Exercice court. D'après l'article ci-dessous sur les safe spaces, quels groupes créent couramment ces espaces ? Nommez-les tous.

Article.
※ ※ ※

Safe space est l’appellation commune et anglophone pour désigner un espace sécuritaire généralement mis en place par des personnes vivant un ou plusieurs types d’oppression; les safe spaces sont couramment créés par les personnes LGBTQIA2S+, les personnes racisées ainsi que les mouvements féministes. Ils désignent des espaces physiques ou virtuels qui permettent à une communauté opprimée de sécuriser un lieu où ses membres peuvent s’exprimer, débattre, créer et échanger tout en étant en dehors des dynamiques oppressives qu’ils.elles subissent au quotidien. Nonobstant, les safe spaces ne sont pas à l’abri d’une intrusion ou d’une agression, donc certaines communautés utilisent de plus en plus le terme safer space. Ces espaces peuvent prendre la forme de groupes et de forums sur les réseaux sociaux, de clubs ou d’organisations dans des milieux communautaires ou académiques, des espace sociaux ou commerciaux (les cabarets de drag, par exemple, sont généralement considérés comme des safe spaces pour certains membres de la communauté LGBTQIA2S+) ou encore des évènements temporaires (conférences, clubs de lecture, spectacles, etc.). Ces espaces ne sont pas sans faille, et ce qui est sécuritaire pour une communauté peut encore être marqué d’inégalités et d’oppressions pour une autre, d’où l’importance d’une multiplicité de ces espaces, du respect de leurs conditions (certains safe spaces sont non-mixtes ou refusent l’accès aux personnes blanches) et la valorisation des luttes intersectionnelles. De ces espaces sont généralement exclus les hommes blancs cisgenres, pour lesquels on pourrait considérer qu’une majorité des lieux publics sont déjà sécuritaires pour l’expression de leurs idées et de leur identité.

※ ※ ※

Données fournies.
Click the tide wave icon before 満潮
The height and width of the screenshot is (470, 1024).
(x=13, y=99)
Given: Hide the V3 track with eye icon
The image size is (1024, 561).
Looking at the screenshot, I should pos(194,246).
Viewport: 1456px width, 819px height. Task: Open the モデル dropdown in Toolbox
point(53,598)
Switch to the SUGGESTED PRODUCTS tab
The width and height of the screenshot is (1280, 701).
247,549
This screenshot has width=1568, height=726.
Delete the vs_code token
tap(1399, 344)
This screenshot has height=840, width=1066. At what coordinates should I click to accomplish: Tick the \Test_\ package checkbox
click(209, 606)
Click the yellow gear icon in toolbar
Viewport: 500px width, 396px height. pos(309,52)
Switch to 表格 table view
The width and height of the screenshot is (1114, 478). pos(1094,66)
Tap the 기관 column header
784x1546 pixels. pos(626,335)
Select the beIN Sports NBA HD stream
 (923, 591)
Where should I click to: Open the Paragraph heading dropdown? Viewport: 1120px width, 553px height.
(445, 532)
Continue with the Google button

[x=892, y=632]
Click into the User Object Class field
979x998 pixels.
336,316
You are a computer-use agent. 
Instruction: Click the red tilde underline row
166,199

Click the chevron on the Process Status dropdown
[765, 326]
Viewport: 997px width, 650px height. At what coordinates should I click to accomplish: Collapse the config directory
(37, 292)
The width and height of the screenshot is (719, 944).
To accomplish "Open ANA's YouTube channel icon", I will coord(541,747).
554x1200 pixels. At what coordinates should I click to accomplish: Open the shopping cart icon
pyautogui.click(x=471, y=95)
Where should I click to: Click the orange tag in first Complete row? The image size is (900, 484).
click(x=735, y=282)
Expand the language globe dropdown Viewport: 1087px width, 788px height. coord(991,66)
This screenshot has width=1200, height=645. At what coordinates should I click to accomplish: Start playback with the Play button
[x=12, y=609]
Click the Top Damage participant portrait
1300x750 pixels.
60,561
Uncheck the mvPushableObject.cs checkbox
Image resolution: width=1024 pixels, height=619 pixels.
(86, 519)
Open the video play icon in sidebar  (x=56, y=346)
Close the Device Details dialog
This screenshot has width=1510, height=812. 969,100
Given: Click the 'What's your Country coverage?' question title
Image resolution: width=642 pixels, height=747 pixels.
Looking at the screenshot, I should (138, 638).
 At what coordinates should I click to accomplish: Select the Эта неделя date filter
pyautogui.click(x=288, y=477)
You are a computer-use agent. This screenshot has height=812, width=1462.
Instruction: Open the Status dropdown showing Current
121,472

※ ※ ※

Résultat attendu.
- les personnes LGBTQIA2S+
- les personnes racisées
- les mouvements féministes